Quote:I most certainly do. It is, as you say, the oldest trick in the book. And as the old boy says, it simply can’t be done.
Quote:The most recent moves towards demokracy have all been reactions against Western puppet governments and dictatorships.
So was the removal of Saddam Hussein.
Quote:In Europe itself, the GFC has seen a move away from demokracy - according to your favourite link, anyway.
Do you have your own opinion on this?
Quote:Chile might be more democratic now, but this is because the US no longer has influence there. The lowered US presence in South America is a result of the creation of NAFTA, the post-Cold War trading bloc created by the US to compete with the EU.
The democracy there is a result of the rise of democracy in western Europe.
Quote:FD the fact that many democracies today owe their institutions to European influence doesn't change the fact that the US spent most of the Cold War trying to quash most independent democratic movements.
What is your point?
Quote:You are not making any sort of relevant point here.
My point is that democracy has spread remarkably quickly throughout the world, because the west genuinely values it, genuinely exported it, and fought two world wars against decidedly undemocratic forces, and won.
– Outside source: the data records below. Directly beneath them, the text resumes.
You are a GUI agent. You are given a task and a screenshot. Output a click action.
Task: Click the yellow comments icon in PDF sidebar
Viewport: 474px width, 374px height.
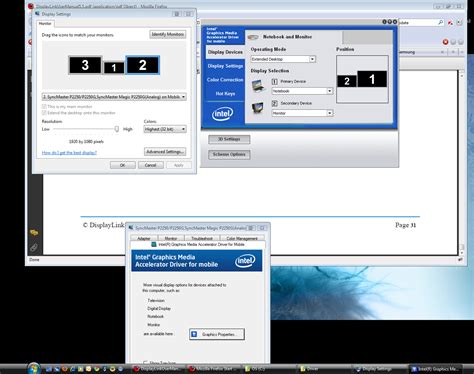(34, 232)
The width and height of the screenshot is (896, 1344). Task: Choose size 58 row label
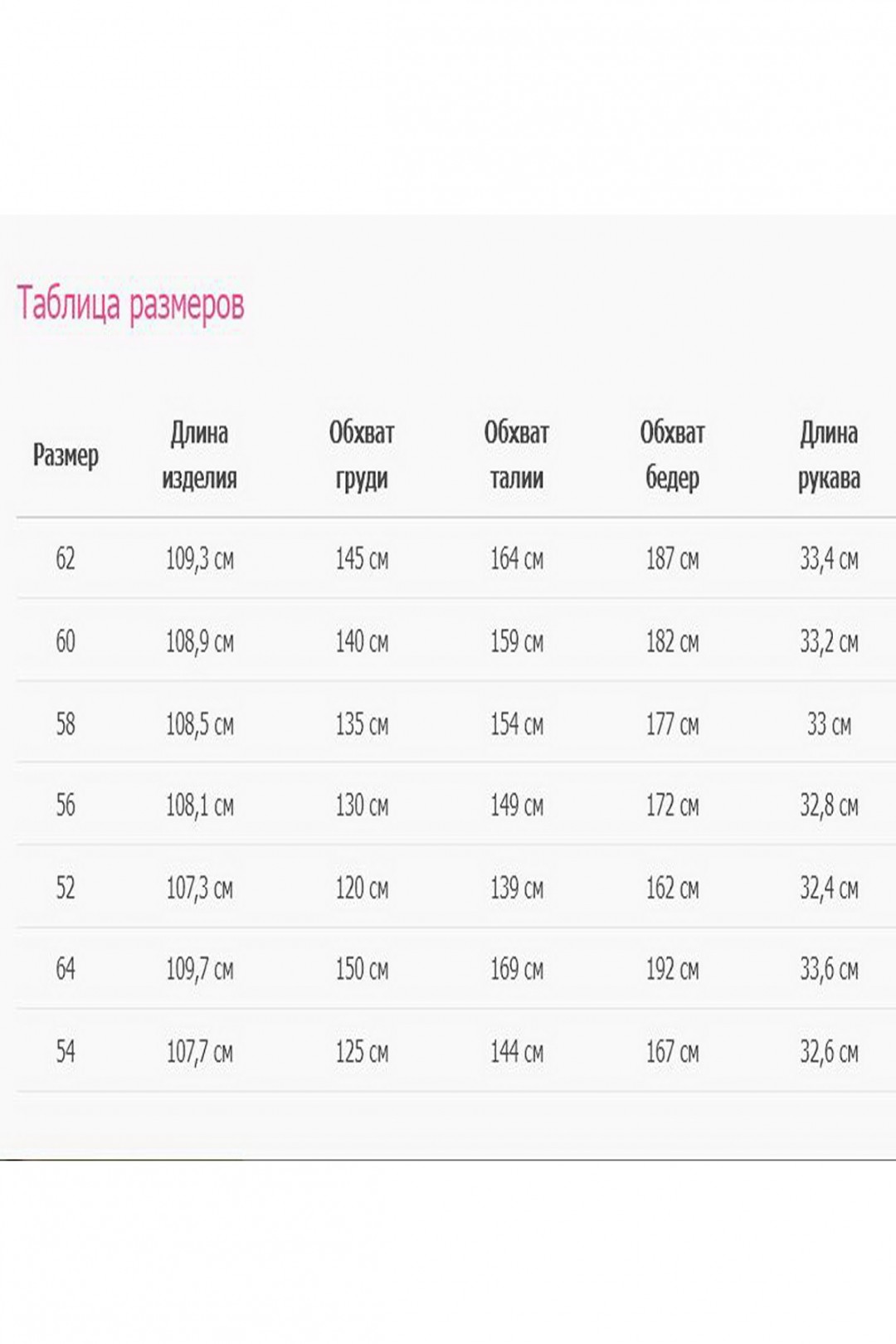coord(66,723)
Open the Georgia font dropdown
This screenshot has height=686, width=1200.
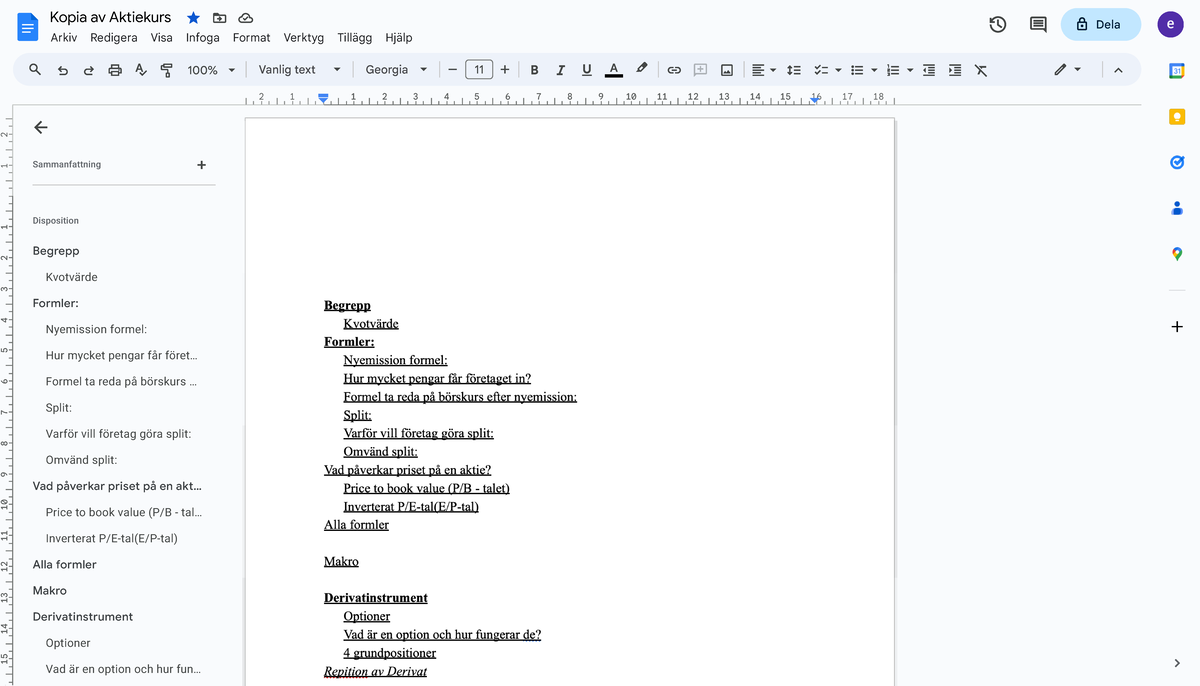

This is not a delusion, and not a convenient excuse to insult the intelligence of our soldiers. If we had lost either world war, that make would look very different.
True Colours wrote on May 7
th, 2014 at 9:37pm:
polite_gandalf wrote on May 7
th, 2014 at 8:19pm:
FD the fact that many democracies today owe their institutions to European influence doesn't change the fact that the US spent most of the Cold War trying to quash most independent democratic movements.
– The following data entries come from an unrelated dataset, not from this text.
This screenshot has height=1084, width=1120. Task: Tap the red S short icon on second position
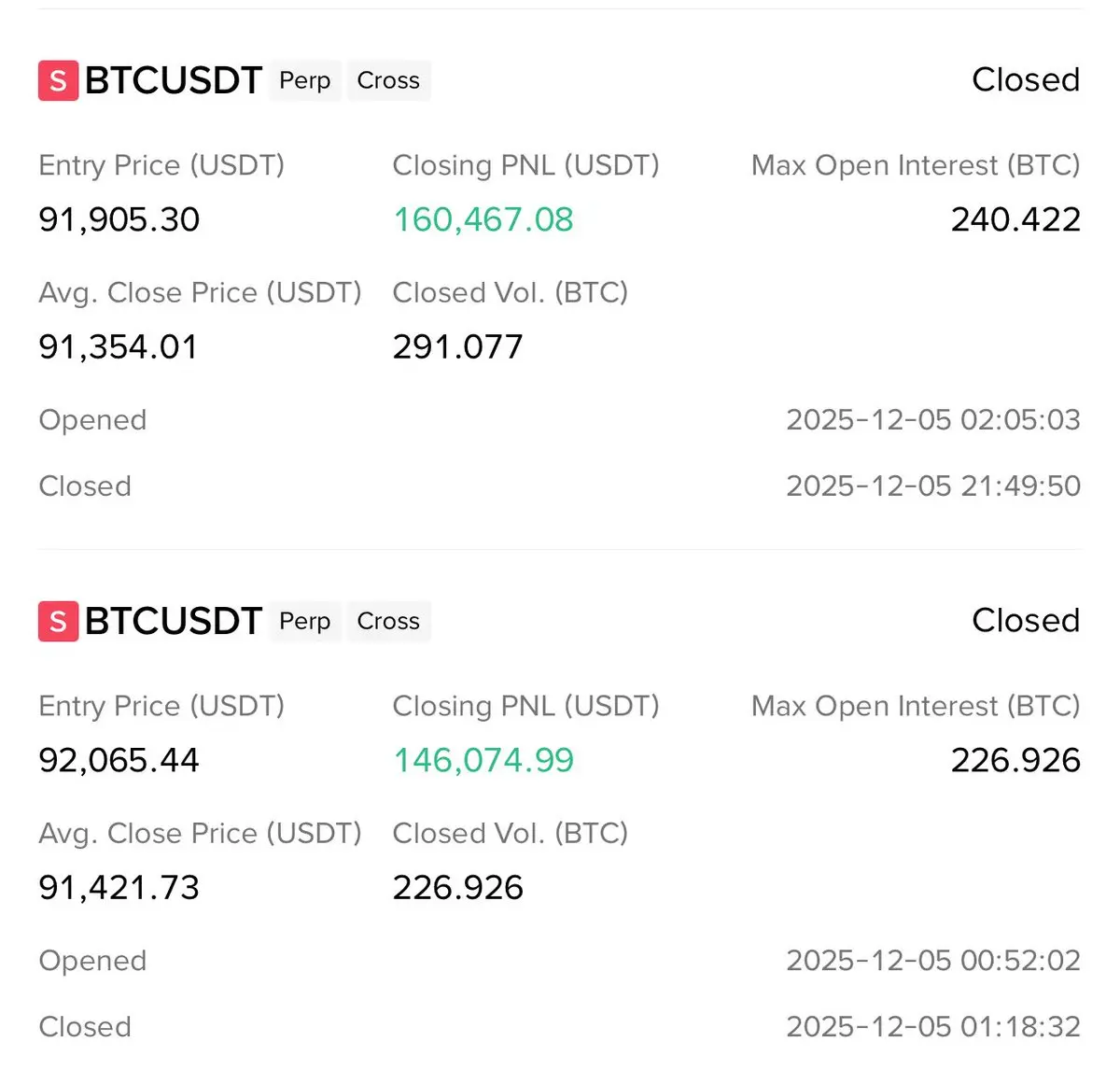[58, 621]
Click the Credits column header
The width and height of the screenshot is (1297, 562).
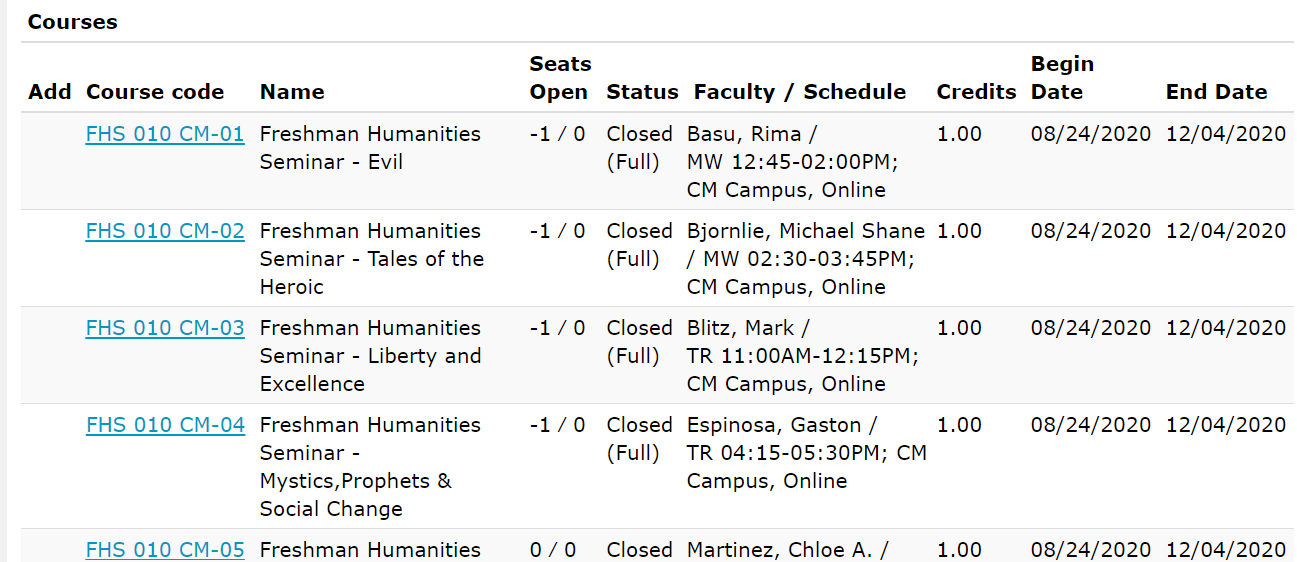tap(976, 92)
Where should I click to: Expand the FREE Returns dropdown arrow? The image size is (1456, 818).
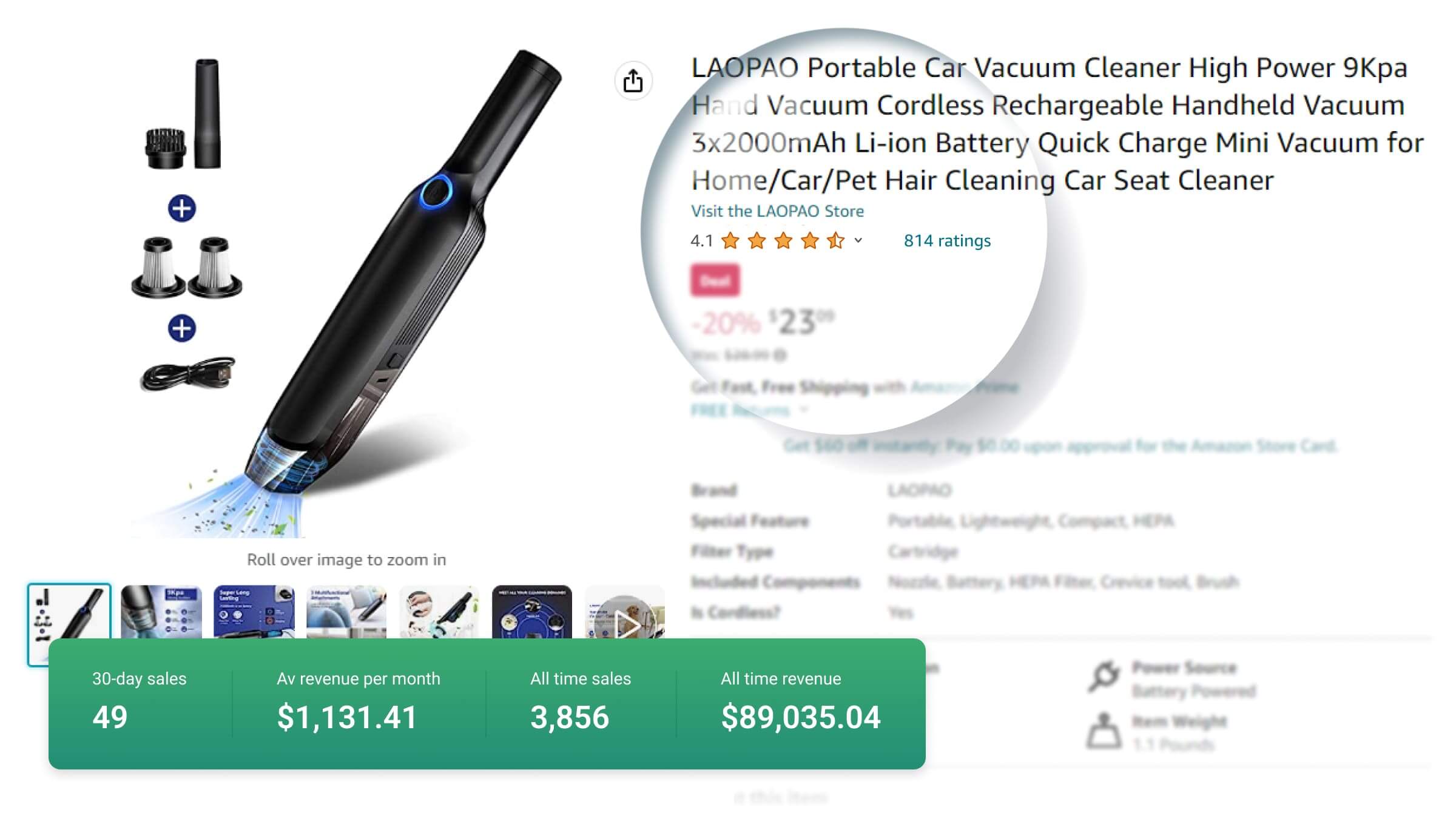point(804,410)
Western democracies, whose systems third world nations understandably want to emulate, can be oppressive towards those third world nations - believe it or not.
You are not making any sort of relevant point here.
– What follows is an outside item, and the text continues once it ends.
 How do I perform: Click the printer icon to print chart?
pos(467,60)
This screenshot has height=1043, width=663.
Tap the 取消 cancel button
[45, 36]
Democracy is the invention of a bunch of pagan homosexuals (living suspiciously close to the Middle East).
Why did they invent democracy? Because they knew that nearly all of them were a bunch of deviant twisted jerks, and they couldn't trust anyone of them to have too much power.
If democracy was really great, then ask yourself why we don't vote on every major issue? Instead we elect a bunch of people to think for us for 3 or 4 years because we know that most people are too stupid/ignorant to make good decisions on every issue - which begs the question "are the majority of people smart/educated enough to elect good leaders in the first place?"
The Greeks established democracy in Athens in 508 BCE. 28 years later Athens was sacked by the Persian Empire. Athens was constantly at war with its neighbouring city-states, and within a century of instituting democracy had lost its place as the predominant state in Greece.
You are doing it wrong TC. You are supposed to pretend you support democracy, but try to find an excuse to undermine it at every opportunity. Ask Gandalf if you don't understand. He can show you how to reinterpret Muhammed's example to come to this position.
The reason we have representative democracy is the cost of direct democracy. This has historically been seen as an unavoidable trade-off, due to practical limitations, but there is a mechanism that combines the benefits of direct and representative democracy.